REQUIRED WORK>
Say nothing but the number of lines below in which the string "agent" appears.

MATERIAL PROVIDED>
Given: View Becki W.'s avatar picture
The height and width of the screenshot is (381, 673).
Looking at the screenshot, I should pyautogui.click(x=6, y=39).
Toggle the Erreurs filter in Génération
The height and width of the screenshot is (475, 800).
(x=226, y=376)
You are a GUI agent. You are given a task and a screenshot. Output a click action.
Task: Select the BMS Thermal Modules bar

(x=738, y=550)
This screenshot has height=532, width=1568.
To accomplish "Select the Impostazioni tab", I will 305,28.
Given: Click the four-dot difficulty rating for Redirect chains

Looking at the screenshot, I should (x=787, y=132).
---
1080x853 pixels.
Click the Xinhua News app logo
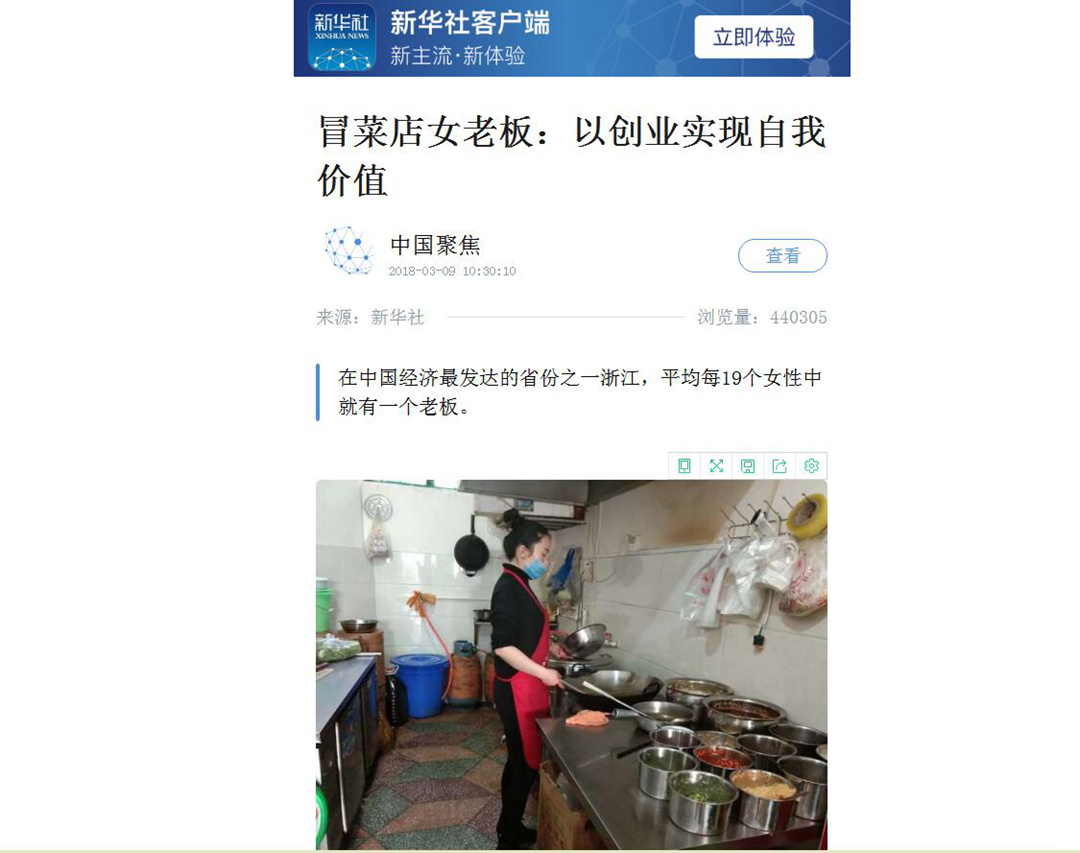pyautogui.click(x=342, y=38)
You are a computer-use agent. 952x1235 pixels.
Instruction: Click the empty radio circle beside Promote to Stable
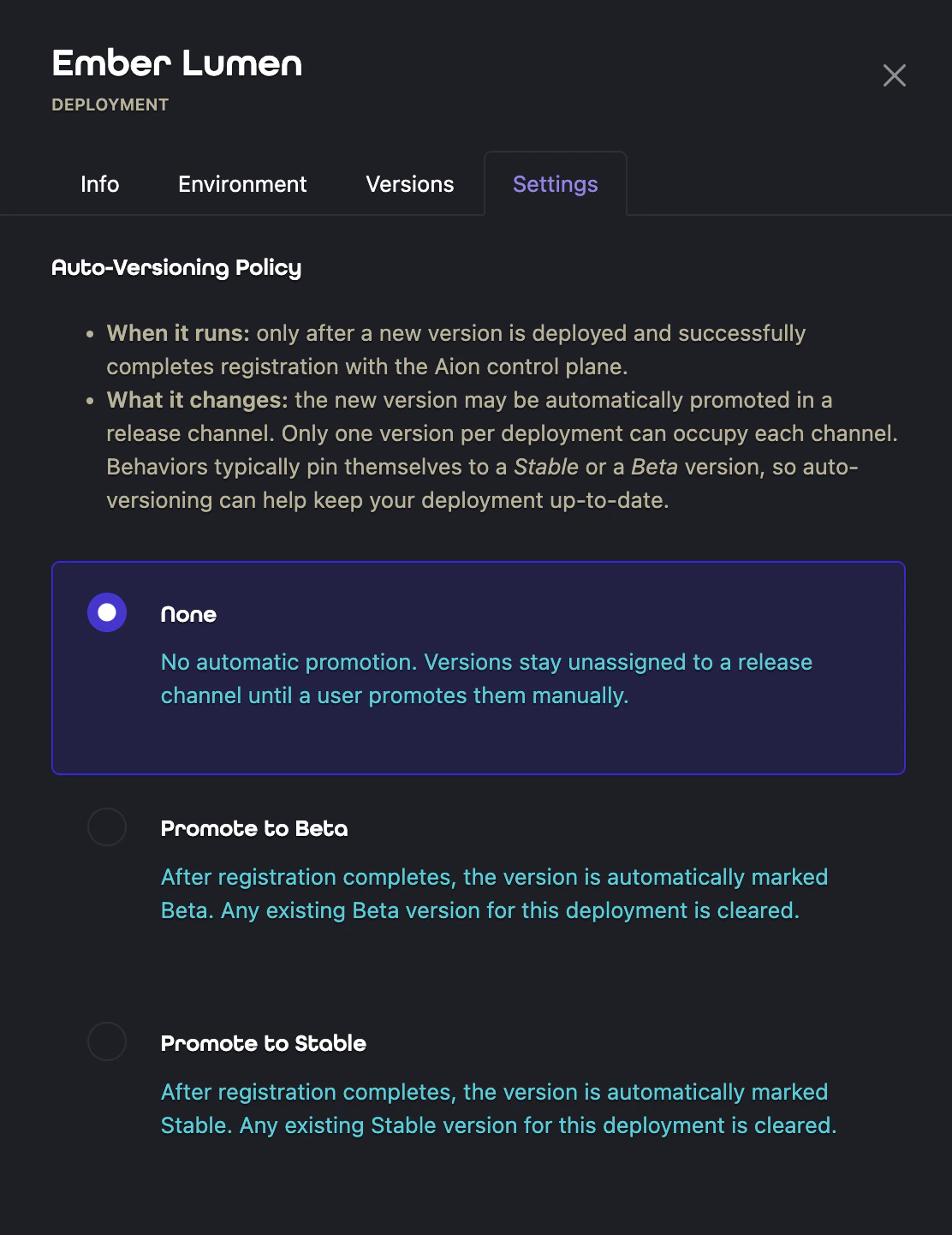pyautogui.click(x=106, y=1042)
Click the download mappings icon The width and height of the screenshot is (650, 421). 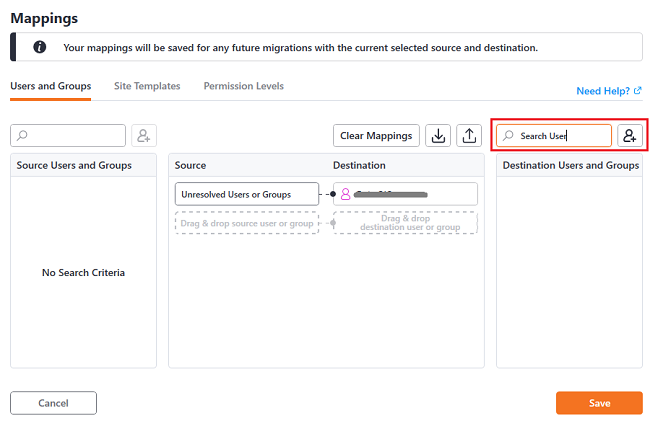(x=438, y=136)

TASK ANSWER>
2